Activity - Copy each line of the data that has "agent" in it.

[Stored data]
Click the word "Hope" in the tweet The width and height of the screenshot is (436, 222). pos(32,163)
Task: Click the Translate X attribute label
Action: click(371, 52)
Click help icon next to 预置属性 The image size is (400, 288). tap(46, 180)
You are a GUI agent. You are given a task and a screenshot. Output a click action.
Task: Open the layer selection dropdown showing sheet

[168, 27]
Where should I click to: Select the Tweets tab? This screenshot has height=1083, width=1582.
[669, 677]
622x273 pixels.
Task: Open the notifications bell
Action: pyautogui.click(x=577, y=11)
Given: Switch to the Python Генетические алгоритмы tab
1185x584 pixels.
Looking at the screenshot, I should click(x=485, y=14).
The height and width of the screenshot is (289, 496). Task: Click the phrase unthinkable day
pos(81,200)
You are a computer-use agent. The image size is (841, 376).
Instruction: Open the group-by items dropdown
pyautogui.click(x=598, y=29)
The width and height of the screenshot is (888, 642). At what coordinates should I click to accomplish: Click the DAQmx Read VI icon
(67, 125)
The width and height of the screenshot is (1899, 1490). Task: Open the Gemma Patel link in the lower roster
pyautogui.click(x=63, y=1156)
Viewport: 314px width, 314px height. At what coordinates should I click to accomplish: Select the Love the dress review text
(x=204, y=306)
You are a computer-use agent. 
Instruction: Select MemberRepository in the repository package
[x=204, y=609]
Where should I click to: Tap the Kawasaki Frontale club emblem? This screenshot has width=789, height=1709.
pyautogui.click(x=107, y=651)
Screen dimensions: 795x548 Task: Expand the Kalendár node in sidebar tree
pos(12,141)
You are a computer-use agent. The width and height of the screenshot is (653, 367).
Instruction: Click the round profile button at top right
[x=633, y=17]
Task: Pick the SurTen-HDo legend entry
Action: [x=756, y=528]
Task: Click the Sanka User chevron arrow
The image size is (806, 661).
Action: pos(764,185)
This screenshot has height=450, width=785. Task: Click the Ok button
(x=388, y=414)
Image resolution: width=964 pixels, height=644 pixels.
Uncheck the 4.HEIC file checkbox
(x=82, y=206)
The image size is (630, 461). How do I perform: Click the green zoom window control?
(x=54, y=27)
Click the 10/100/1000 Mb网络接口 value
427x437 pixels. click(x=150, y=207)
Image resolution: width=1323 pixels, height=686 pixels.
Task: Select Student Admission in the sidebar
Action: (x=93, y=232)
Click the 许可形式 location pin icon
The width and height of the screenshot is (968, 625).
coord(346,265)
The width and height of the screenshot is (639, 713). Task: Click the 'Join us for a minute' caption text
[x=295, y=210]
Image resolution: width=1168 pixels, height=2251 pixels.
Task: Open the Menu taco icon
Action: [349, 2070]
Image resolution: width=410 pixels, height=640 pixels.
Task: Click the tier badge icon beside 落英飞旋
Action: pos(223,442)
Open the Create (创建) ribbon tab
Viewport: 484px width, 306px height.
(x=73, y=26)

Expected answer -
You are a GUI agent. You are given a task and a screenshot. Output a click action.
You are a computer-use agent. The image size is (841, 376).
You are a computer-use agent. 
You are a computer-use agent. The width and height of the screenshot is (653, 367).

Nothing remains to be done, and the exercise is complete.